Growing the success of Trevi House and the Sunflower Women’s Centre

25 APR 2019
With 73,000 children in care in the UK, and the cost of each child in care running into hundreds of thousands of pounds, charities like Trevi House are carrying out vital work to help vulnerable and addicted mothers to heal, grow and thrive.
Trevi House in Plymouth is one of the UK’s only residential drug and alcohol rehabilitation services working with mothers who are able to keep their children with them during 24 weeks of live-in therapeutic work and support.
Recently featured on BBC Panorama, the charity has shown over 25 years that mothers who are allowed to remain with their children during rehabilitation are much more likely to recover completely and for the long term. They are also more likely to keep their children out of care.

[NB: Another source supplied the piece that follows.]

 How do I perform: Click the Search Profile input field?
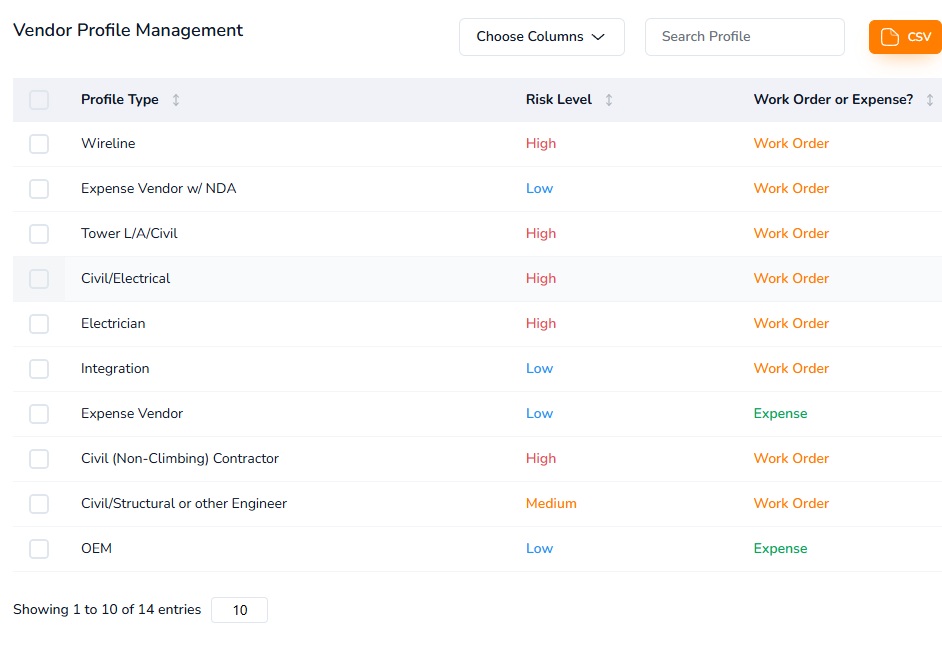744,36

In 2016, the charity established the Sunflower Women’s Centre as a long-term outreach programme for ex-Trevi residents and other women in recovery. Since then, the centre has evolved to provide services to all women in or seeking recovery, or wishing to address and resolve substance abuse, childhood trauma, criminal risk potential, domestic violence or poor mental health. It is the only women’s centre in Plymouth.
Working with the Ministry of Justice throughout 2018, the Sunflower Centre expanded its remit to include women offenders and ex-offenders, in line with the Government’s female offender strategy. The Ministry of Justice subsequently funded the purchase of a larger building to facilitate increasing the number of women the centre can effectively support from 60 to 200 plus each year.
Allchurches Trust recently awarded the Sunflower Women’s Centre a grant towards making its new building fit-for-purpose and to convert one floor into an Ofsted-registered, trauma-informed crèche for children of mothers participating in recovery and aspirations programmes.
Trauma underpins all the experiences of the women who present at Trevi House and the Sunflower Centre: 85% have suffered childhood trauma; 70% domestic abuse; 75% have a history of sexual violence; 50% have been homeless; 40% have been sex workers and 50% have lost a child.
Many of the children who will be cared for in the crèche have been raised in chaotic environments, witnessed or experienced domestic abuse and may have spent time living apart from their mothers. The crèche will support children’s emotional and social development while supporting their mother’s continued recovery after rehabilitation.